What this task involves: The answer must be a single number: how many lines in the entries hold the string "menu".

Data for the task below:

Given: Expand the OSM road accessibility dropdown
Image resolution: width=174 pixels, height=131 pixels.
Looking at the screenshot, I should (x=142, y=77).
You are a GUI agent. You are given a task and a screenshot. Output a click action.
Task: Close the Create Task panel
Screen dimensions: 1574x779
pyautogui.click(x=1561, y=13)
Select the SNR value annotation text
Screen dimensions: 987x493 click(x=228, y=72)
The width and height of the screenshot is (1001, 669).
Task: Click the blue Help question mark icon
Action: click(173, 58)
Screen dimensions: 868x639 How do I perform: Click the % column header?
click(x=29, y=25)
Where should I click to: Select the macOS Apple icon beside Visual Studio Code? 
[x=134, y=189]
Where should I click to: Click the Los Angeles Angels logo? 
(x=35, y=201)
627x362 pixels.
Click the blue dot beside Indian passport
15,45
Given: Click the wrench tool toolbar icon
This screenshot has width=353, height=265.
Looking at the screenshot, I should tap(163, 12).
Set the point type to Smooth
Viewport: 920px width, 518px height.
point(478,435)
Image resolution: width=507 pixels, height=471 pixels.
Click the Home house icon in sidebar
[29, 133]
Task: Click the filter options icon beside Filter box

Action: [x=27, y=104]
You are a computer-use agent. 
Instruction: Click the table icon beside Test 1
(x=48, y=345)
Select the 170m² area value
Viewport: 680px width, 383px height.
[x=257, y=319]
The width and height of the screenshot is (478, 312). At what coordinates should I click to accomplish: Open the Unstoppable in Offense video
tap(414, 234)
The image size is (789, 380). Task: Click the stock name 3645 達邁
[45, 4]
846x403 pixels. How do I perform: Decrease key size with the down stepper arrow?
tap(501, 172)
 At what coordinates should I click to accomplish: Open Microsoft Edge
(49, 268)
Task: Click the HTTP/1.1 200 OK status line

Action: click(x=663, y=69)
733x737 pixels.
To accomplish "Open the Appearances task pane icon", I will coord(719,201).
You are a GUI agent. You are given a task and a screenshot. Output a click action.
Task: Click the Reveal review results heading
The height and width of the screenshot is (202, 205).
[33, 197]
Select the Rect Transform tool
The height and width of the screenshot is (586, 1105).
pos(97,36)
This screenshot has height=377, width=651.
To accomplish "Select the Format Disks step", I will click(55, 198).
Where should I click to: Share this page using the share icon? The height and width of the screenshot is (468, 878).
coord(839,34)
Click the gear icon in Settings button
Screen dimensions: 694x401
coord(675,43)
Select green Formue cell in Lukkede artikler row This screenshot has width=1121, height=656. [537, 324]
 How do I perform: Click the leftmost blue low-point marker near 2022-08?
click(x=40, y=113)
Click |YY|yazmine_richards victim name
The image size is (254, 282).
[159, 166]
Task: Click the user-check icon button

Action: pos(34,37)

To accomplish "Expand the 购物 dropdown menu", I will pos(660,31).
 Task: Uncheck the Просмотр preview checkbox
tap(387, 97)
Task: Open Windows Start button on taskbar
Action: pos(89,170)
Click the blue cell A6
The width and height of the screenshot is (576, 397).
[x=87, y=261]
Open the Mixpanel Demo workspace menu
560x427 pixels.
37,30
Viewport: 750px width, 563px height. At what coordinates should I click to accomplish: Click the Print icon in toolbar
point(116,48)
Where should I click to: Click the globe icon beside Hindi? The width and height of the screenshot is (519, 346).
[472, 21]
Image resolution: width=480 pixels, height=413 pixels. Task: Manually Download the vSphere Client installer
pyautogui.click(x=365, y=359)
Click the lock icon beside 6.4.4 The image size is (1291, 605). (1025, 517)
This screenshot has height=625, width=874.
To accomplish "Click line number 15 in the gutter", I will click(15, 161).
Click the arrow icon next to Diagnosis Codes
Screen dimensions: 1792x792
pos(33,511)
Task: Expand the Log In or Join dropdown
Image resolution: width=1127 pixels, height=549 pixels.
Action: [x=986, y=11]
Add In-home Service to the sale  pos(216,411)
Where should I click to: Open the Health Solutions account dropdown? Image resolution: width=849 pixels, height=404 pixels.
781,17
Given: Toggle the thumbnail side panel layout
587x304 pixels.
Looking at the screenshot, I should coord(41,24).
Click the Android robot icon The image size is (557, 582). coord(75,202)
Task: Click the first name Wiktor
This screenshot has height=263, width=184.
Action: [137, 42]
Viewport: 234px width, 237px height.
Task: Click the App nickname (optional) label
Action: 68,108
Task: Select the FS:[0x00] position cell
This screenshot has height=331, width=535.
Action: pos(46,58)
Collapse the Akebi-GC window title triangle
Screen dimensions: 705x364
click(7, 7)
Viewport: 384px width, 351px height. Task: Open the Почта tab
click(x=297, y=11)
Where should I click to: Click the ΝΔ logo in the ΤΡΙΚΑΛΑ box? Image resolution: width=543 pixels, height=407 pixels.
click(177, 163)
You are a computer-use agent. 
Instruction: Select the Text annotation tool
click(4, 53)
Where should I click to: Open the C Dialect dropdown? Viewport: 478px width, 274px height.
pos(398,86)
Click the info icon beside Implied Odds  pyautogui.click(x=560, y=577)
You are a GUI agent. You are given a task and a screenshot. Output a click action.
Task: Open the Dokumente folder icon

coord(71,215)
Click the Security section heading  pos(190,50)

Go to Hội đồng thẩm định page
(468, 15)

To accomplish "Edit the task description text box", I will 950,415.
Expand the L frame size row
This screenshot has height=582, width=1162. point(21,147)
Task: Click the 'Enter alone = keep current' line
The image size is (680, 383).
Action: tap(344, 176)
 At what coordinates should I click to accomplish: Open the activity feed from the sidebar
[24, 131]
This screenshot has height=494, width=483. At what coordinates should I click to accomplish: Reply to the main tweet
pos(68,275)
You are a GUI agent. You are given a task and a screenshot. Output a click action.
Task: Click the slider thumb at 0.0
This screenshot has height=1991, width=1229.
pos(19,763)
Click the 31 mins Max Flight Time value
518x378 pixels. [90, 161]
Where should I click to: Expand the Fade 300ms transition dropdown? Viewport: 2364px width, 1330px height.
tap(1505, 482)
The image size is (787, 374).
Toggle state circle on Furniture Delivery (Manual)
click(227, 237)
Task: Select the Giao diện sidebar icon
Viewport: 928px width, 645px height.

End of Data for the task.

Result for this task: 2